Assignment: Of the material below, only the lines from the line containing "Task: Click the 'Trang chủ' breadcrumb link" down to the line containing "Click the application icon in title bar" belong in the answer, written out exactly.

##### Data in this exercise

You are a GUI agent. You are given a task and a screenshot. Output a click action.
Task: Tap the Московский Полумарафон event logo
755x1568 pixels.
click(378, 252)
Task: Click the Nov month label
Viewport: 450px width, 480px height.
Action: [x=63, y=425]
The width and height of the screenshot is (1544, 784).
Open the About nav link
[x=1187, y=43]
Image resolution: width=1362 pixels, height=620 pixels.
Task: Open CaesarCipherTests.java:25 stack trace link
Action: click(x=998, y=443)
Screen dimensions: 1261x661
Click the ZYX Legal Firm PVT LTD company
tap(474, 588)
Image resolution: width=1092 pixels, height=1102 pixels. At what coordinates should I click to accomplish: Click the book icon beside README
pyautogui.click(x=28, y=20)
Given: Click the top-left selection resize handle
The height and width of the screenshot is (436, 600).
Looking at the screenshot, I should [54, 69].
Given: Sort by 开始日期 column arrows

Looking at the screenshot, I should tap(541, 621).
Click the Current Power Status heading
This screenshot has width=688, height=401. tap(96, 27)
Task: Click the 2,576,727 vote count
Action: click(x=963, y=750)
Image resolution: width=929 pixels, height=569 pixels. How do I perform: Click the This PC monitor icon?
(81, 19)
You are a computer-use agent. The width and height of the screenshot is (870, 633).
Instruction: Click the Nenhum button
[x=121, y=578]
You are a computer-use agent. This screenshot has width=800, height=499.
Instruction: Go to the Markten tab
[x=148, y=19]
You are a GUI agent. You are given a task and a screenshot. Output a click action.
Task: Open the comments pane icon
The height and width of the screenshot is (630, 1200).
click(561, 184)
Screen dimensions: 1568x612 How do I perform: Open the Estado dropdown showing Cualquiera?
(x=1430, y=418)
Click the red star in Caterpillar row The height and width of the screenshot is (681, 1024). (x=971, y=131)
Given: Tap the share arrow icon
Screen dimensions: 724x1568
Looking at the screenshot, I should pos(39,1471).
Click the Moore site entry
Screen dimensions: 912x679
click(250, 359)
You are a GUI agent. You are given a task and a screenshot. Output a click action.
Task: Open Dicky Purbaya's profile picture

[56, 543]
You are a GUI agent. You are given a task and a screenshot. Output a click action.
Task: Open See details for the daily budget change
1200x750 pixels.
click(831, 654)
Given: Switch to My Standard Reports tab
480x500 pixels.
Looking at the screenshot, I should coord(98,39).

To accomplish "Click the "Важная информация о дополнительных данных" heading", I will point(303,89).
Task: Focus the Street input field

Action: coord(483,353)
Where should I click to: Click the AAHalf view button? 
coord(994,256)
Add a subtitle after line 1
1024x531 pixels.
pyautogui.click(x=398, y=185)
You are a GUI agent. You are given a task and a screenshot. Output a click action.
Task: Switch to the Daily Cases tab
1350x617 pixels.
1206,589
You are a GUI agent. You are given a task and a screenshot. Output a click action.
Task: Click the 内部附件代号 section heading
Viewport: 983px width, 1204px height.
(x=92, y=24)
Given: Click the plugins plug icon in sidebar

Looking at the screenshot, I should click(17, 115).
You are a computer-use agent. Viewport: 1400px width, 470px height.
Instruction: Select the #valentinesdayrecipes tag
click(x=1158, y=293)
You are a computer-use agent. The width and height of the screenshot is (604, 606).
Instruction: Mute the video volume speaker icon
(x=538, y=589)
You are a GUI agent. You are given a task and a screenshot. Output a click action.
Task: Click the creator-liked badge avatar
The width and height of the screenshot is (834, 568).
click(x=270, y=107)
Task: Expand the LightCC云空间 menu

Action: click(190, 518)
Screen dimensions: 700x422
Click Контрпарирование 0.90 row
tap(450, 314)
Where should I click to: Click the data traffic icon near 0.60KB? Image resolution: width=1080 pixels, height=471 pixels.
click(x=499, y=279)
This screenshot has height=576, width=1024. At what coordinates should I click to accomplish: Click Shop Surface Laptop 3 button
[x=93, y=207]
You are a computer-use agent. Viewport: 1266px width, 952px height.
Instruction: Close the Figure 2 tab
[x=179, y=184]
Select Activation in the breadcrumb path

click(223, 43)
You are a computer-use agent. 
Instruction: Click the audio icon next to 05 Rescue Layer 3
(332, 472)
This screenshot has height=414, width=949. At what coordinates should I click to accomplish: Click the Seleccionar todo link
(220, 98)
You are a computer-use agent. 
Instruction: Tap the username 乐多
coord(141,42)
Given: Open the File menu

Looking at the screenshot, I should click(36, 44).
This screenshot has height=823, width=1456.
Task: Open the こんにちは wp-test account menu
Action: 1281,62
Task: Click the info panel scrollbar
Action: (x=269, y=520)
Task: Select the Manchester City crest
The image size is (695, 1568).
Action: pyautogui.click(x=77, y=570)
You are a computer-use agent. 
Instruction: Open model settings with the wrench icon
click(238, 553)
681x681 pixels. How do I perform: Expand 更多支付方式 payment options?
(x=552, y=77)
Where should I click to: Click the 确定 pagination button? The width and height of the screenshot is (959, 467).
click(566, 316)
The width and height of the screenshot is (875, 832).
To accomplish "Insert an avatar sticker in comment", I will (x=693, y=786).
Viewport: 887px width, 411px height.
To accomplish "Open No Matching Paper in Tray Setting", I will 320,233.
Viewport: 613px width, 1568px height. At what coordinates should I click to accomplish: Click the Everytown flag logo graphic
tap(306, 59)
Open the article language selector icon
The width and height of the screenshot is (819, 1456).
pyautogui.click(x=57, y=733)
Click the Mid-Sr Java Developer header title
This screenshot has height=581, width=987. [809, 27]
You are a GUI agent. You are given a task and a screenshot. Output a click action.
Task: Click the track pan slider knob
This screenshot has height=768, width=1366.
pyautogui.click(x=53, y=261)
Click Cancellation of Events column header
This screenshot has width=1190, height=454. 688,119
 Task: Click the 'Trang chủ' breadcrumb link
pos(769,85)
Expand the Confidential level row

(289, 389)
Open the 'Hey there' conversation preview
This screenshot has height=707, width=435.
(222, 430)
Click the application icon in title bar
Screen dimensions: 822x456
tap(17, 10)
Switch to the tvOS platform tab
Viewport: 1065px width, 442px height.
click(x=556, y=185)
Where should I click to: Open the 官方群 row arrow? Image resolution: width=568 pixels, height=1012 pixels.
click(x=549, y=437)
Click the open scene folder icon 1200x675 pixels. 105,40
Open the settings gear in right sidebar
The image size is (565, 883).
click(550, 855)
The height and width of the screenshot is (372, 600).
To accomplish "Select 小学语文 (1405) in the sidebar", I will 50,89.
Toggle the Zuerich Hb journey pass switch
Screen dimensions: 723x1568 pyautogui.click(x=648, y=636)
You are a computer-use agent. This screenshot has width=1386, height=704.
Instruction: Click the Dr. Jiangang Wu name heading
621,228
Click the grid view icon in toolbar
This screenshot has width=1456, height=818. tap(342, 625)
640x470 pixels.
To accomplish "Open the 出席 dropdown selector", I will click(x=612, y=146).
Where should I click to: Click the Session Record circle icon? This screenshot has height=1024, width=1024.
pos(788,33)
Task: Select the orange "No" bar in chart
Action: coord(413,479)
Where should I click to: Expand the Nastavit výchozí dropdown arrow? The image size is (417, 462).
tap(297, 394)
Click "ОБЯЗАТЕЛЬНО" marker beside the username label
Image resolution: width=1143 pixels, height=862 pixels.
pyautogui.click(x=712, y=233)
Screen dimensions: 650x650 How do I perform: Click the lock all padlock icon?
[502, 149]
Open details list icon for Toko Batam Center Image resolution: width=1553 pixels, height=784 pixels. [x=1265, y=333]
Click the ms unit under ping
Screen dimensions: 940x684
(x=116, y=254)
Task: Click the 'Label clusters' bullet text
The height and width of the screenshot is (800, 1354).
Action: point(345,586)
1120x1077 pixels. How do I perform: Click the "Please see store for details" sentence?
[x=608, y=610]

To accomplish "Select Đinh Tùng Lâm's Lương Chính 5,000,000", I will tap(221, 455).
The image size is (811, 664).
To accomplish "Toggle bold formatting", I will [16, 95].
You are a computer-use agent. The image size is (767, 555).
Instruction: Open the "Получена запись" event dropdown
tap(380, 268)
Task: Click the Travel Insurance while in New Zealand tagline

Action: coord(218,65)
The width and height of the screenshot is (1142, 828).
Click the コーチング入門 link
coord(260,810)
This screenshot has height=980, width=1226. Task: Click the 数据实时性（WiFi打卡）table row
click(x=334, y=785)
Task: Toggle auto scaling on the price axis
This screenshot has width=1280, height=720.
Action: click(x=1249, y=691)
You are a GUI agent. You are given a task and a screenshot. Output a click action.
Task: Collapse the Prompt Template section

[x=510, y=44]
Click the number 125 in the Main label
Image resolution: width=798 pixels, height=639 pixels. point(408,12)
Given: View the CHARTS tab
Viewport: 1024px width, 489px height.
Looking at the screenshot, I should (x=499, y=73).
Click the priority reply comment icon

##########

Exercise output:
 Task: Click the 'Trang chủ' breadcrumb link
pos(769,85)
Expand the Confidential level row

(289, 389)
Open the 'Hey there' conversation preview
This screenshot has height=707, width=435.
(222, 430)
Click the application icon in title bar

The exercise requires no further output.